Merry Christmas!

One of my favorite Christmas traditions is the exchange of Christmas letters. Yes, it is a bit ironic because I so rarely send one. However, I love reading the letters from my family members and friends. The tradition seems to be less and less common these days. Each year I get fewer paper letters, although I receive more and more electronic versions. Regardless of the form, I love hearing the stories about what has happened over the past year. Usually there are updated pictures of the family and a short hand-written note saying “Merry Christmas!” or “Happy Holidays!”

The reason I like these so much is because of the reflection that is necessary to write such a letter.

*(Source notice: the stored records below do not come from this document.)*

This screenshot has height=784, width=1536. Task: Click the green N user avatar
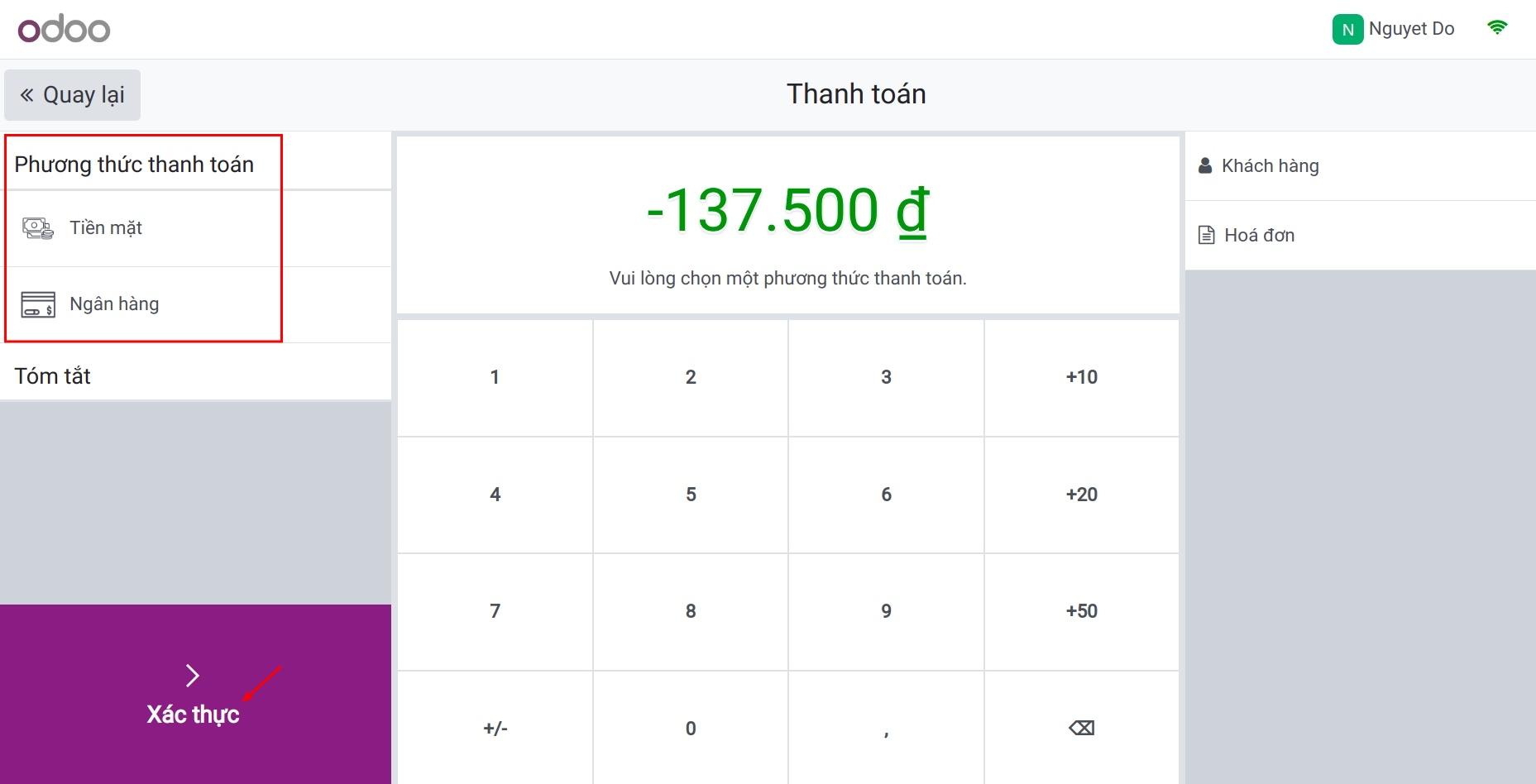point(1347,30)
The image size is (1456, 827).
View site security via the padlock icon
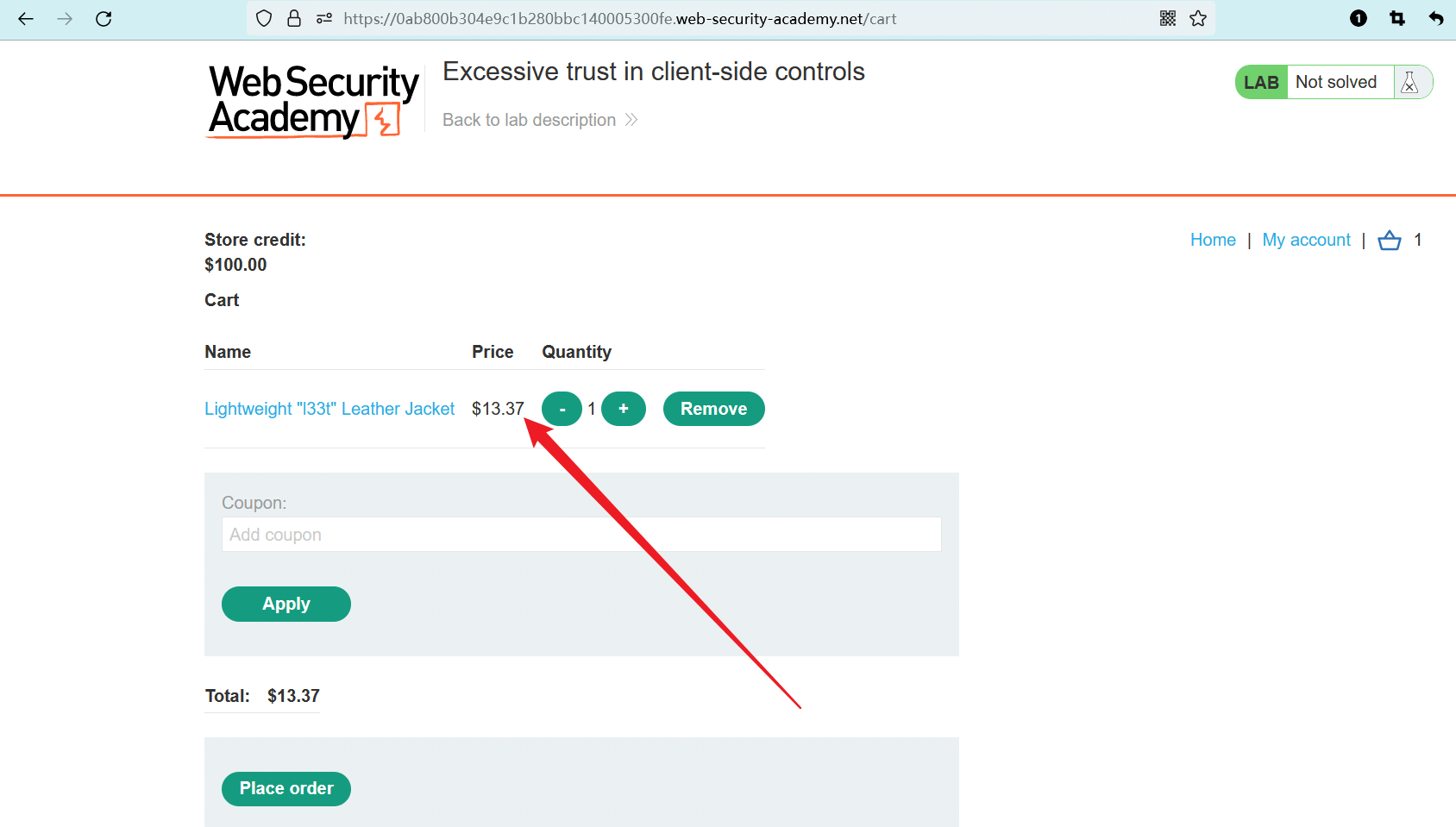tap(294, 18)
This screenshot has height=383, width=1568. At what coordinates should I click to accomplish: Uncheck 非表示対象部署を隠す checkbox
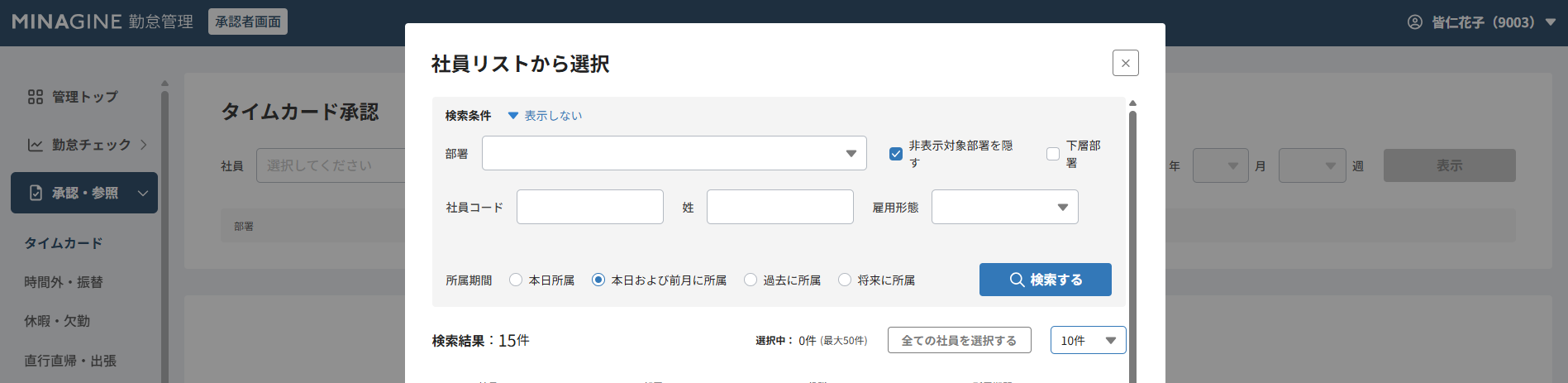[x=895, y=154]
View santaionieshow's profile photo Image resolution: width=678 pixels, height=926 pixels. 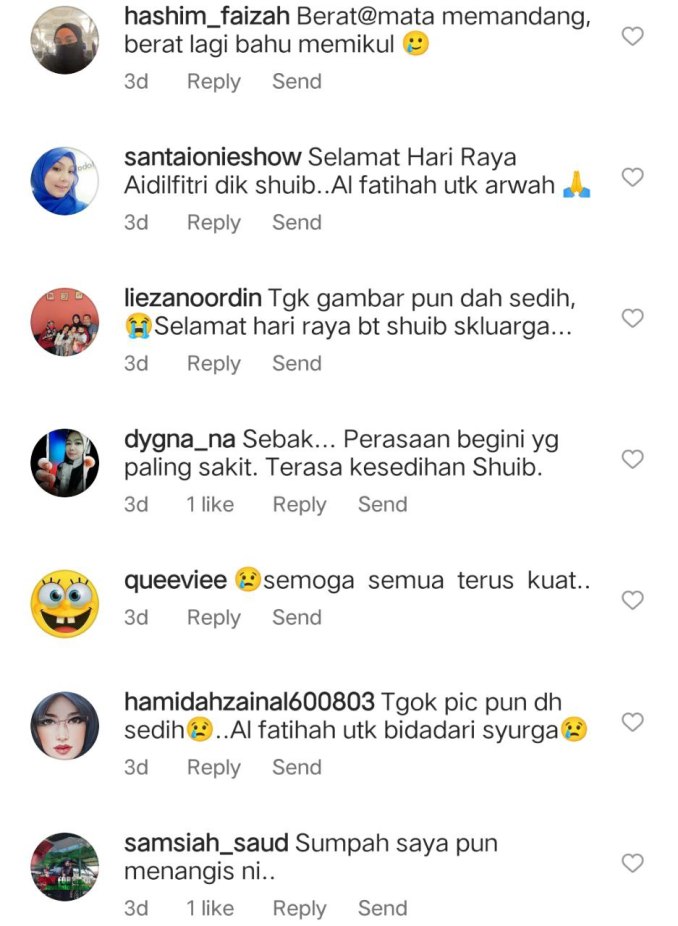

We take time to pause and consider what has happened over the past year. We express joy about the birth of babies. We celebrate marriages and graduations. We express grief over family members who have passed on. We reflect on job changes and moving to new cities. And for many letter writers, there is some expression of how much God has done for us over the past year. That is the part that brings me the most encouragement – this reminder of what God has done.

The Christmas season is a good time to look back at the previous year. We remember what God has brought us through over the past year. Sometimes it is hard to see that from day-to-day, yet thinking back over the course of a year we can see the valleys that we’ve walked through and mountains that we’ve climbed. We can appreciate and give thanks for God’s faithfulness over time. We also give thanks that God came to our mess, to our place of brokenness – God in the flesh, Immanuel with us.

It is also a good time to look forward. We look forward to the completion of the work Christ started. We don’t know when that will be, but we yearn for that day. While none of us knows what tomorrow will bring, we can put ourselves on a course to build a better future. Our actions today shouldn’t be haphazard or unplanned. There is no need to stress about the past or fuss about the future for we live in this moment right now. The past is history, the future is uncertain, so we must focus on this moment today, right now. Be present in this moment. Breathe this air. Take in the sights as they are. 

The Gospel of Luke tells a story about Jesus visiting a lady named Martha and her sister, Mary. Mary sat at Jesus’ feet and listened to all he had to say. Martha was preparing a meal and began to feel aggravated that her sister wasn’t helping. She was doing “work for the Lord” (my paraphrase). What is more noble than “work for the Lord”? Martha complained to Jesus about her sister not helping. And Jesus’ reply has stopped us in our tracks for 2,000 years. “My dear Martha, you are worried and upset over all these details! There is only one thing worth being concerned about. Mary has discovered it, and it will not be taken away from her.” (Luke 10:38-42)

Is it possible that we get so wrapped up in our own version of doing “work for the Lord” that we have missed the Lord altogether? I’m not suggesting that we become immobilized fixtures that never serve others or the Lord. Quite the opposite actually – those that follow Christ should be known by the love we have for one another and by demonstrations of the love that Christ has lavished on us. Yet in our busyness, like Martha, all of us have a capacity to miss what really matters. Like Mary, we need to spend some time at the feet of Jesus, enjoying his presence and listening to his voice. Isn’t that what we celebrate at Christmas? God the Son, Immanuel, Christ present with us. We would do well to be present with Christ and to remember all he has done for us.

If your holidays are filled with family and friends, enjoy the noise and the chaos – it is a blessing! If your holidays are much more quiet, take a deep breath and enjoy the peace that the Lord has provided. Either way, take time to remember what the Lord has done, enjoy this present moment, and look forward to what Christ has promised to complete.

This was also published in The Sheridan Press on December 23, 2022.